Ci siamo già occupati in questa sede del debito pubblico Europeo, cercando di spiegare la nuova normativa sulla diminuzione del debito dei governi nazionali introdotta nel patto di stabilità e di crescita dalla commissione Europea. In questo articolo vogliamo fare un passo indietro cercando le motivazioni che hanno indotto la politica comunitaria a concentrarsi pressoché esclusivamente sulla regolarità dei conti pubblici, tralasciando misure orientate allo sviluppo e alla crescita che avrebbero posto un freno alla disoccupazione nel vecchio continente. L’avversione all’utilizzo delle politiche economiche discrezionali è uno dei pilastri di tutte le teorie di stampo neoclassico, sviluppatesi da Smith in poi. La convinzione che il sistema economico tendesse automaticamente al reddito potenziale rendeva le politiche di bilancio inutili e dannose: un aumento della spesa pubblica ad esempio produrrebbe maggiore inflazione e si sostituirebbe alla spesa privata, senza creare benefici in termini di reddito o di occupazione. Uno degli ultimi lavori fondati su questo filone teorico è quello di Reinhart e Rogoff: “Growth in a time of debt” del 2010, che certificherebbe l’influenza negativa di un elevato rapporto debito-pil sulla crescita, e la conseguente necessità di ridurlo anche nelle fasi economiche recessive. Nel loro lavoro i due studiosi sostengono che quando il debito lordo estero raggiunge il 60% del Pil la crescita dell’economia cadrebbe di due punti percentuali, mentre per livelli di debito superiori al 90% del pil la crescita dello stesso sarebbe all’incirca dimezzata. Questo paper, uno degli unici che dimostrano empiricamente il legame tra debito pubblico e crescita, è stato accolto da subito con entusiasmo, al punto da ispirare la politica economica di molti governi, arrivando a giustificare la politica di austerity europea. Peccato che il lavoro di Reinhart e Rogoff, analizzato da tre economisti del Massachussets: T. Herndon, M. Ash e R. Pollin, si sia rivelato pieno di errori clamorosi che ne hanno minato il fondamento teorico.
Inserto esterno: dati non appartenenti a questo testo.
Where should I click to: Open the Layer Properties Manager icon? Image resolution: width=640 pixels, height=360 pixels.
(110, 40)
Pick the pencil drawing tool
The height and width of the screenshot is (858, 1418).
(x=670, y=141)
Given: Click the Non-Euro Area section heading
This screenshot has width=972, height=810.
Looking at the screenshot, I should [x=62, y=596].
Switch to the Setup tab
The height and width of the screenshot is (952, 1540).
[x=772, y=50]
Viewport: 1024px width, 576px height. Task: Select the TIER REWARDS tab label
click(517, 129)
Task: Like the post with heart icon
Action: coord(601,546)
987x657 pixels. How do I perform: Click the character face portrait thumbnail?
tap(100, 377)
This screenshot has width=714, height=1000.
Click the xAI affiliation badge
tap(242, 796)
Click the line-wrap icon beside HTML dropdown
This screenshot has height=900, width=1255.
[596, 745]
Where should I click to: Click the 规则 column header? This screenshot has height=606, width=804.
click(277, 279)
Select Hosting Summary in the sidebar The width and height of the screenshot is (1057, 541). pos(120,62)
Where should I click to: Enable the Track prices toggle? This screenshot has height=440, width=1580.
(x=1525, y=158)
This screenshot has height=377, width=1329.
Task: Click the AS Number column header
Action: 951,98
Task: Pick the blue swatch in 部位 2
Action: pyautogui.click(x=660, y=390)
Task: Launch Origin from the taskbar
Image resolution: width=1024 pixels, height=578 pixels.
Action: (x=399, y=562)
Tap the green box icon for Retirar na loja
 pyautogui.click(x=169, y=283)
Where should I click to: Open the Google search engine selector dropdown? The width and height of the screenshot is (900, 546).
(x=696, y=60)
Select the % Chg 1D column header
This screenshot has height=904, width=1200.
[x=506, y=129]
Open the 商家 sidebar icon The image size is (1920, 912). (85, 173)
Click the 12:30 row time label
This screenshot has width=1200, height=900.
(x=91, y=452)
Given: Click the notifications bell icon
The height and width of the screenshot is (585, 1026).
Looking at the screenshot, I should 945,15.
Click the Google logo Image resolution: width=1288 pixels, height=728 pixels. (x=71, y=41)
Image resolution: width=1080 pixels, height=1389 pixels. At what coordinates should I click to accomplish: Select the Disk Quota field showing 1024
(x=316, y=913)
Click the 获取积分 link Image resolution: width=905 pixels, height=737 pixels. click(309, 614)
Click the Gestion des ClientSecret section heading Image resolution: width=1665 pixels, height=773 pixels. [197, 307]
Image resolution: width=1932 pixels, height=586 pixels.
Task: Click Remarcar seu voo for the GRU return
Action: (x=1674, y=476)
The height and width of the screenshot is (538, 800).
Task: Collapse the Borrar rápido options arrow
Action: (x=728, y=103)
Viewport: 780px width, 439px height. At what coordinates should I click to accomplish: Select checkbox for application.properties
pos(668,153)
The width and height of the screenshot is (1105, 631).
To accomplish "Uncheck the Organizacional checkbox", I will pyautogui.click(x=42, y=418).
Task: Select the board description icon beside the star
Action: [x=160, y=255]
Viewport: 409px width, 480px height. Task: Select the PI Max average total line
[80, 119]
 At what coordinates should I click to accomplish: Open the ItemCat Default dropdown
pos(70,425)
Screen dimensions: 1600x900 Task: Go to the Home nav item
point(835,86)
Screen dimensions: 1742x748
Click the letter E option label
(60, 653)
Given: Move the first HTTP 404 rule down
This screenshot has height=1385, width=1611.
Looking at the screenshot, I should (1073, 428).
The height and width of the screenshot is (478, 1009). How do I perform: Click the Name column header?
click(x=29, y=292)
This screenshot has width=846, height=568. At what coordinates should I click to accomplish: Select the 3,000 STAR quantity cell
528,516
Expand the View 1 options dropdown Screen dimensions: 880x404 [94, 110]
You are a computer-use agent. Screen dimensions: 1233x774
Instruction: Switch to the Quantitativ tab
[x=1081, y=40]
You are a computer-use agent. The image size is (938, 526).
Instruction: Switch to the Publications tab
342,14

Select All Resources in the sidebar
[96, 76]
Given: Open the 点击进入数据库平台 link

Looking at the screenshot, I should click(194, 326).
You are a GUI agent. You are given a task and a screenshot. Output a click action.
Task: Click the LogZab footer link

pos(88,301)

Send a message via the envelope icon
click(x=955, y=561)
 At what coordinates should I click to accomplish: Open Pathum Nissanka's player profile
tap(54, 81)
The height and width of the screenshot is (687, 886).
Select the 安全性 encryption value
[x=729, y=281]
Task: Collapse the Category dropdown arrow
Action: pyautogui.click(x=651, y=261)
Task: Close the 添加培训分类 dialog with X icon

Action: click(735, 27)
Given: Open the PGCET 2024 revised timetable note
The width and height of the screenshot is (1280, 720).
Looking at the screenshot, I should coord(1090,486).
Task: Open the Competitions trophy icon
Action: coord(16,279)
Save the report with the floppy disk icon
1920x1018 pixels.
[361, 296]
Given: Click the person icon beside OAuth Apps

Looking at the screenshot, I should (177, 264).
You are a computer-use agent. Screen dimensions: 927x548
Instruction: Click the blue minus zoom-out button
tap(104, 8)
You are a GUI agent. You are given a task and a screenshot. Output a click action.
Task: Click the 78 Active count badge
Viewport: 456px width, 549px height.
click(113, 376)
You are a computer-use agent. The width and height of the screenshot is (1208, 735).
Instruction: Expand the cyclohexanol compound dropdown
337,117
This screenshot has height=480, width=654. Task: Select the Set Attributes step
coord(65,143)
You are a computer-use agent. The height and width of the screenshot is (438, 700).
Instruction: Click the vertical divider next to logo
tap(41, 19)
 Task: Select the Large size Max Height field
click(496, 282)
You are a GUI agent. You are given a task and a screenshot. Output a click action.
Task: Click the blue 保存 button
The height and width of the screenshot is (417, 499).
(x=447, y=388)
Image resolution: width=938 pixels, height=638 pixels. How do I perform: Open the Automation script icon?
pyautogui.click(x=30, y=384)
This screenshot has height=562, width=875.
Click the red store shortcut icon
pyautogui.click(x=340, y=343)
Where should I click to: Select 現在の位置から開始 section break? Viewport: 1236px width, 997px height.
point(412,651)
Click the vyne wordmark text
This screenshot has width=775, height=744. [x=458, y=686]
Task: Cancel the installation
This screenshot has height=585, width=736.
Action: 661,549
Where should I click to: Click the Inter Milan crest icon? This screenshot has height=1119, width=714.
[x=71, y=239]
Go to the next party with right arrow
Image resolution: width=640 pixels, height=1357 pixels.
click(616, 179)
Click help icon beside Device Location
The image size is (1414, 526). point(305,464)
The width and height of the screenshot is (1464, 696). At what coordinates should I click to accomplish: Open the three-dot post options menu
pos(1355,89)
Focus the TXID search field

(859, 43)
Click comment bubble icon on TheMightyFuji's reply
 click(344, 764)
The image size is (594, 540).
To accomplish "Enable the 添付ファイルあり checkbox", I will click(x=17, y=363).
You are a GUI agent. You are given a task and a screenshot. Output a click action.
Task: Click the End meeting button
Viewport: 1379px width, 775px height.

Vale la pena allora ricordare il pensiero di Keynes, che qui risuona molto attuale:
“Le idee degli economisti e dei filosofi politici, tanto quelle giuste quanto quelle sbagliate, sono più potenti di quanto comunemente si creda. In realtà il mondo è governato da poco altro. Gli uomini pratici, che si ritengono completamente liberi da ogni influenza intellettuale, sono generalmente schiavi di qualche economista defunto.”
Tornando al debito, osservando il grafico vediamo come fino al 2008 questo si sia mantenuto attorno al 70% del pil, per poi assumere una dinamica al rialzo raggiungendo per l’anno 2013 il “pericoloso” livello del 90%. Detto questo, possiamo essere d’accordo con l’opinione dei paesi più virtuosi che sia necessaria una riduzione del rapporto debito-pil, ma questo non deve rappresentare né l’unico obiettivo né tantomeno quello prioritario. Anche perché a ben vedere il problema potrebbe essere risolto con una seria e determinata politica orientata alla crescita, che oltre a creare occupazione per milioni di giovani Europei ridurrebbe automaticamente l’ormai demonizzato Debito.